Khushboo Khullar of Lightning Ventures, speaking to Bloomberg, argued that the crypto sell-off is part of a broader liquidity panic as traders rush to cover margin calls. Khullar views this as a temporary sell-off, presenting a potential buying opportunity.

Josh Gilbert, an eToro market analyst, supports Khullar’s perspective, suggesting that the expected Federal Reserve rate cuts could benefit crypto assets. “Crypto assets have sold off, but many investors will see an opportunity. We see Federal Reserve rate cuts, which are now likely to come sharper than expected, as hugely positive for crypto assets,” Gilbert told Coindesk.

Despite the recent volatility, crypto continues to make strides toward mainstream acceptance. Notably, Morgan Stanley will allow its advisors to offer Bitcoin ETFs starting Wednesday. This follows more than half a year after the introduction of the first Bitcoin ETF. The investment bank will enable over 15,000 of its financial advisors to sell BlackRock’s IBIT and Fidelity’s FBTC. This move is seen as a significant step toward the “mainstreamization” of crypto, given the lengthy regulatory and company processes in major investment banks.

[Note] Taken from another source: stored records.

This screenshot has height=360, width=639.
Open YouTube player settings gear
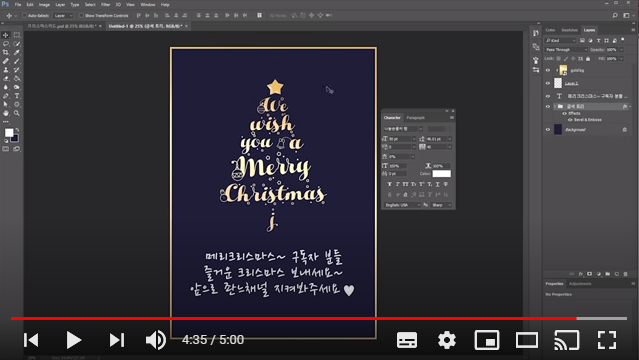(x=447, y=340)
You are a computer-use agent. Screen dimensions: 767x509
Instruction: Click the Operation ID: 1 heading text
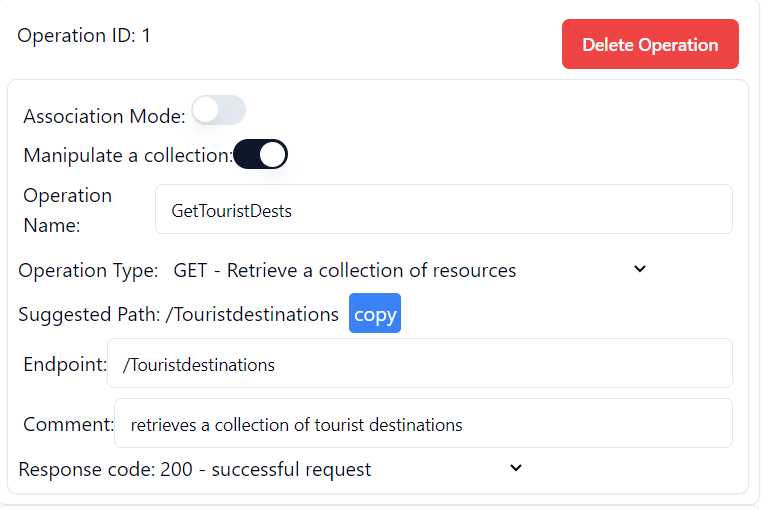tap(84, 36)
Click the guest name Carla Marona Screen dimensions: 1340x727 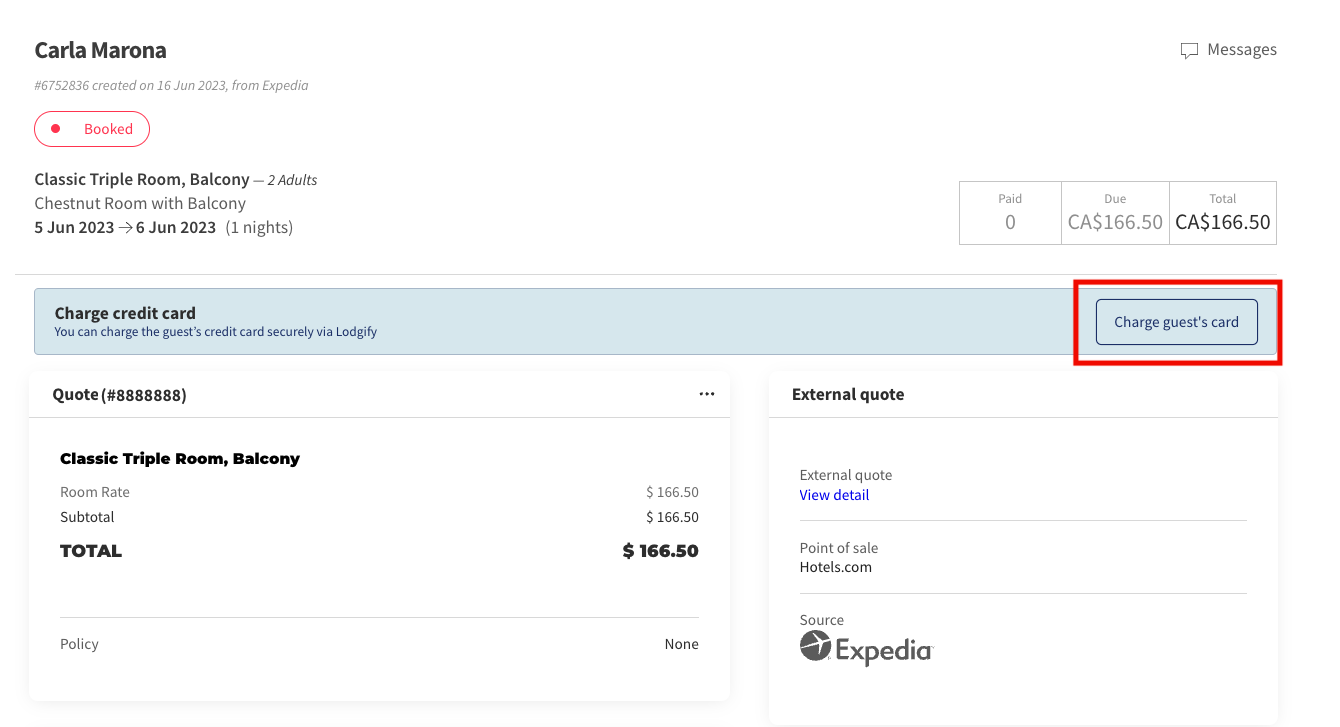click(100, 49)
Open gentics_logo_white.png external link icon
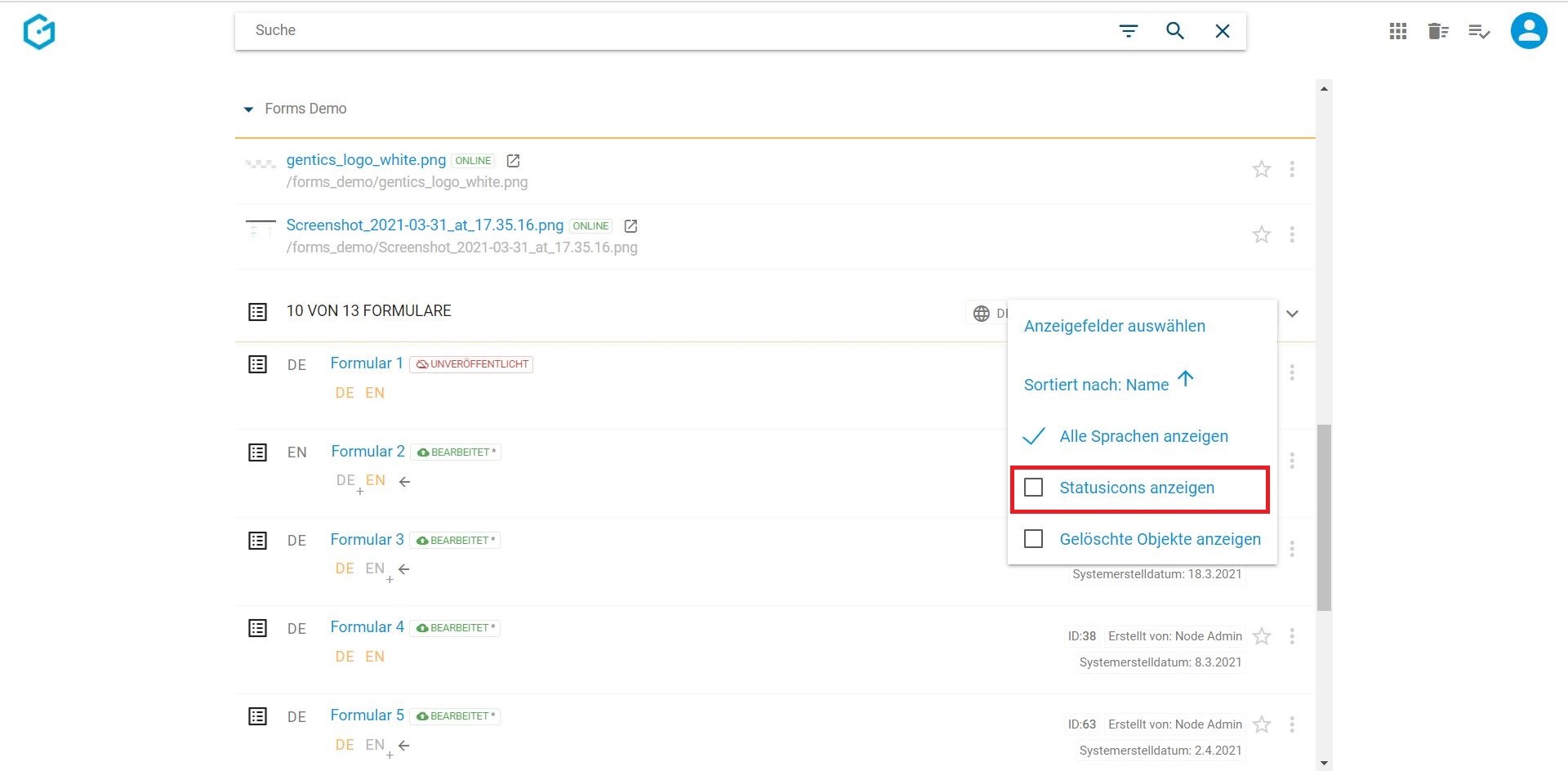This screenshot has height=771, width=1568. tap(513, 161)
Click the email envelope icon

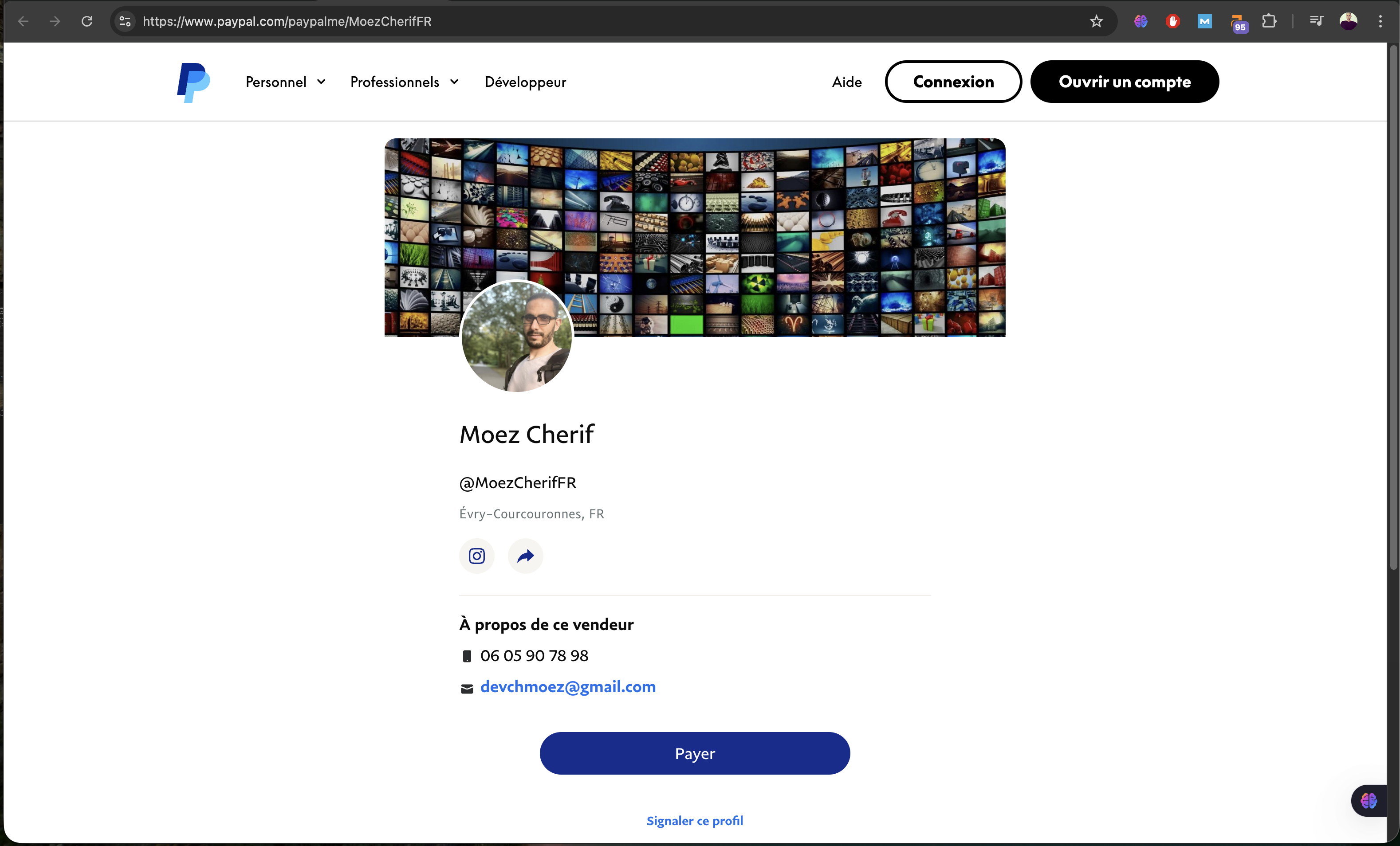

The recent crypto market downturn highlights its volatility and the broader economic concerns affecting all risk assets. While some analysts see the current situation as a temporary sell-off and a buying opportunity, others caution against the speculative nature of crypto. As the market evolves, its role as a mainstream alternative asset continues to grow, marked by increasing institutional acceptance and new investment opportunities.